Nigerians to pay less for U.S. visa

U.S. President, Barack Obama

Nigerians wishing to travel to the United States would have less to worry about visa processing as the United States Department of State says it has reduced its Diversity Visa Programme fee as part of plans to adjust visa processing fees effective April 13, 2012.

The State Department, which gave the hint in a statement in Abuja, said Diversity Visa Program Fee, which was $440 would be cut by $110 to $330.  

The reduction in cost, which is attributed to a reallocation of costs associated with immigrant visas, would affect all categories of immigrant visa processing fees, including Immediate Relative and Family Preference Applications and Employment-Based Applications.

The former, which was $330, would now be $230, while the latter, which was $720, would now attract a fee of $405. 

Visas that fall under Other Immigrant Visa Applications would now attract $220 fees against the former fee of $305, while the Determining Returning Resident Status would now be $275 against $380. 

The department, however, stated that though most categories of non-immigrant visa processing fees would increase, the fee for E-visas (treaty-traders and treaty-investors) and K-visas (for fiancé(e)s of U.S. citizens) would decrease. 

The visa fee increase would affect tourist, business, transit, crew member, student, exchange visitor, and journalist visas, which would increase from $140 to $160. 

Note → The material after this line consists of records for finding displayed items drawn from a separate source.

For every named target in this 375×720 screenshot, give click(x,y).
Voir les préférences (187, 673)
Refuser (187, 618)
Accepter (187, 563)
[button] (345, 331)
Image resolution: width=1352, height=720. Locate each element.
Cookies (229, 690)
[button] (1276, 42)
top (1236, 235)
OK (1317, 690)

Petition-based visas (H, L, O, P, Q, and R) would increase from $150 to $190, while Border Crossing Cards (age 15 and older) would increase from $140 to $160, and Border Crossing Cards (under age 15) would increase from $14 to $15. 

However, Treaty Investor and Trader visas (E) would decrease from $390 to $270 and Fiancé(e) visas (K) would also decrease from $350 to $240. 

It stated that the reason for the visa review is to recover the cost of processing visas through the collection of application fees. 

“The current fees no longer cover the actual cost of processing non-immigrant visas,” the statement said. “The non-immigrant visa fee increase will support the addition and expansion of overseas facilities, as well as additional staffing required to meet increased visa demand.” 

The last time the United States Department of State adjusted visa processing fees was in 2010.